Date filter results in empty documents and no error in logs

Elastic Stack Logstash
1

Hello,

I am trying to apply the date filter against data that has been created by the json filter, the relevant field gets placed into [data][timestamp] in text format, when the following filter is applied, logstash keeps creating empty documents. No errors appear in the log. What could be causing this?

Thank you all in advance,

Below are examples and screenshots.

data by json filter:

"data"."timestamp": "1716886015302"

datatimestamp

filter snippet:

      date {
           match => ["[data][timestamp]", "UNIX_MS"]
       }

Here is a screenshot of the resulting empty document:

emptydoc
emptydoc861×276 13 KB

2

You need to share your entire logstash pipeline and also any logstash logs with errors or warnings.

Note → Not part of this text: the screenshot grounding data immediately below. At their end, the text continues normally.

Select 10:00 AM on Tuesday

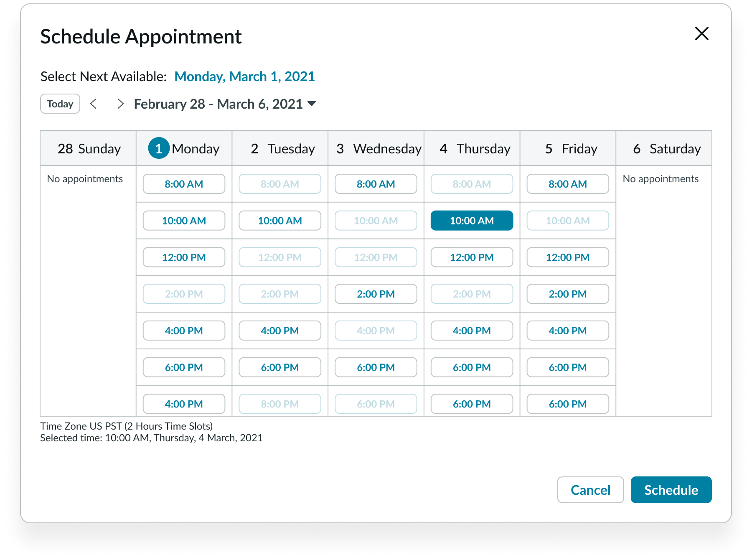279,221
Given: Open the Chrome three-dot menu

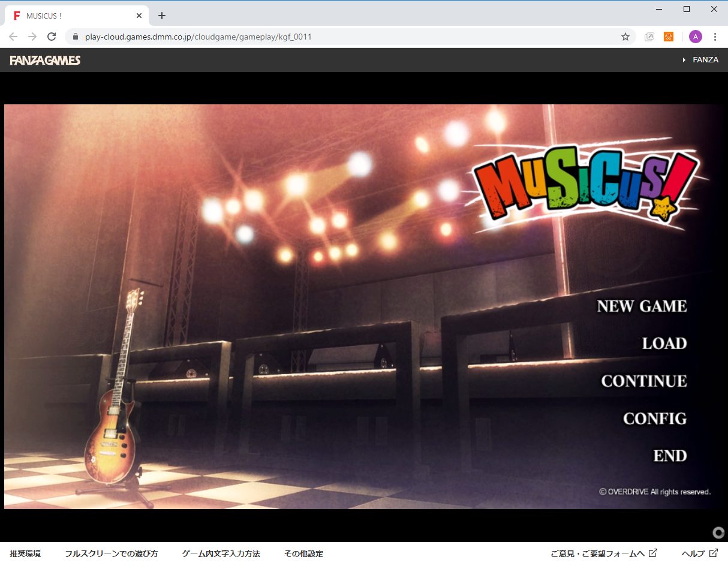Looking at the screenshot, I should tap(715, 37).
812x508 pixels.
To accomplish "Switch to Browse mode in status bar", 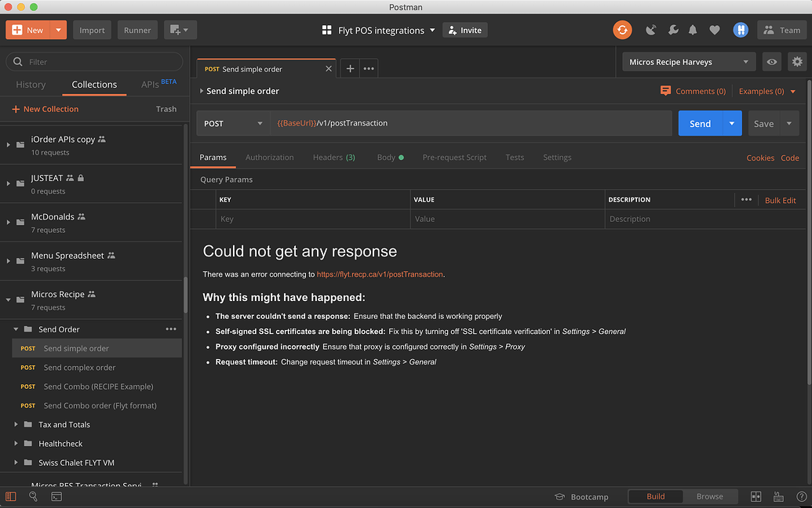I will click(x=710, y=496).
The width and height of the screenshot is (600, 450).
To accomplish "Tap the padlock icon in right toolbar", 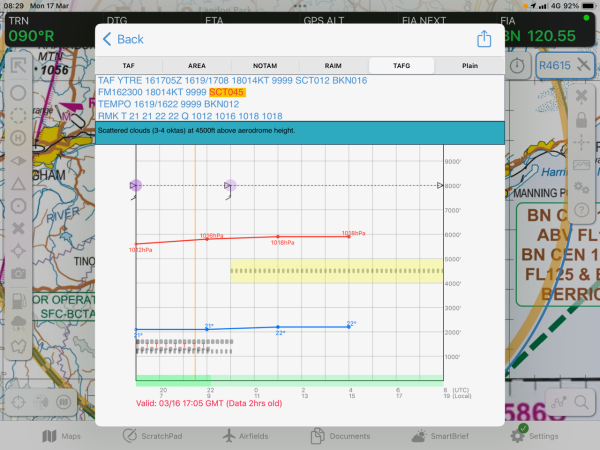I will [580, 118].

This filter alone would not cause this issue as it would simple parse the date and store it in the @timestamp field.

3

Here is the whole config, once the date filter is added the the behaviour can be observed, which is empty documents instead of the expected content with the date matched. There are no errors in the log at all.

input {
      s3 {
        bucket => "aws-s3-bucket"
        region => "aws-region"
	}
}
filter {
       mutate {
           remove_field => ["[event][original]"]
       }
       json {
           source => "message"
           ecs_compatibility => "disabled"
           target => "data"
       }
	   if [data][webaclId] {
           grok {
               match => { "[data][webaclId]" => "%{WORD}:%{WORD}:%{WORD:waf_version}:%{DATA:aws_region}:%{NUMBER}:%{WORD}/%{WORD}/%{DATA:webacl_name}/%{GREEDYDATA}" }
               named_captures_only => true
           }
       }
	   mutate {
	       convert => {
		       "[data][timestamp]" => "string"
		   }
	   }
	   date {
           match => ["[data][timestamp]", "UNIX_MS"]
       }
}
output {
    elasticsearch {
        hosts => ["host1", "host2"]
        index => "index-%{+YYYY.MM.dd}"
    }
}
4

OK, as it turns out, it does work, the empty documents that show up are because of invalid json coming from the source. I did not realise it was processing older data and did not look far enough into the past to see the index being populated with data going back days.